Saved data entries:

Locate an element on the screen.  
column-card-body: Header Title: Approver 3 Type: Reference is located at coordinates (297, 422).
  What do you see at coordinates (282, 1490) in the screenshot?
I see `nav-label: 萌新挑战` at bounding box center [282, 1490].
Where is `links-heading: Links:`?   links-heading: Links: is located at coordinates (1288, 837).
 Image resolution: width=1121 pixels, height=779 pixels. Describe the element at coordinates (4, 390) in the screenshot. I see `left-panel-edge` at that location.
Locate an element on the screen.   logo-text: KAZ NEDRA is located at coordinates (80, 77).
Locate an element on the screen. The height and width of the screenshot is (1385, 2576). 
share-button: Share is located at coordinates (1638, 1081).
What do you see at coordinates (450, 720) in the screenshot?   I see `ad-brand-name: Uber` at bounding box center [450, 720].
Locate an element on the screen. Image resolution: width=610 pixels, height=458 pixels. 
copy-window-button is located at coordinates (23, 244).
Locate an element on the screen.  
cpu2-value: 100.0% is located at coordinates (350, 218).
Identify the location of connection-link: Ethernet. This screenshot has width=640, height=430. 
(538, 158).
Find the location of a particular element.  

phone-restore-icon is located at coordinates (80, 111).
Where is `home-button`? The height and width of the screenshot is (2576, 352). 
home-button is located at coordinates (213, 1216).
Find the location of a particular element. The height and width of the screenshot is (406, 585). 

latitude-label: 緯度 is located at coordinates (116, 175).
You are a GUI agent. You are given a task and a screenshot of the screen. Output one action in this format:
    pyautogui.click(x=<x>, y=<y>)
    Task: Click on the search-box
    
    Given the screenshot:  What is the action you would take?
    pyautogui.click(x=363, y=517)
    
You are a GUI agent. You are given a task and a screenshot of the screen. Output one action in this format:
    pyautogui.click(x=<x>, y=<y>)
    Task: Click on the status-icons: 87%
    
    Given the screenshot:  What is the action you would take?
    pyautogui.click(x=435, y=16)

◆ EXERCISE OBJECTIVE: Please switch "screenshot" to "capture" in the lines starting at the one containing "Identify the location" and ending at the last line. Give back only those lines, with nothing else changed.

◆ RESPONSE BELOW:
Identify the location of connection-link: Ethernet. This capture has width=640, height=430. 
(538, 158).
Find the location of a particular element.  

phone-restore-icon is located at coordinates (80, 111).
Where is `home-button`? The height and width of the capture is (2576, 352). 
home-button is located at coordinates (213, 1216).
Find the location of a particular element. The height and width of the capture is (406, 585). 

latitude-label: 緯度 is located at coordinates (116, 175).
You are a GUI agent. You are given a task and a capture of the screen. Output one action in this format:
    pyautogui.click(x=<x>, y=<y>)
    Task: Click on the search-box
    
    Given the capture:  What is the action you would take?
    pyautogui.click(x=363, y=517)
    
You are a GUI agent. You are given a task and a capture of the screen. Output one action in this format:
    pyautogui.click(x=<x>, y=<y>)
    Task: Click on the status-icons: 87%
    
    Given the capture:  What is the action you would take?
    pyautogui.click(x=435, y=16)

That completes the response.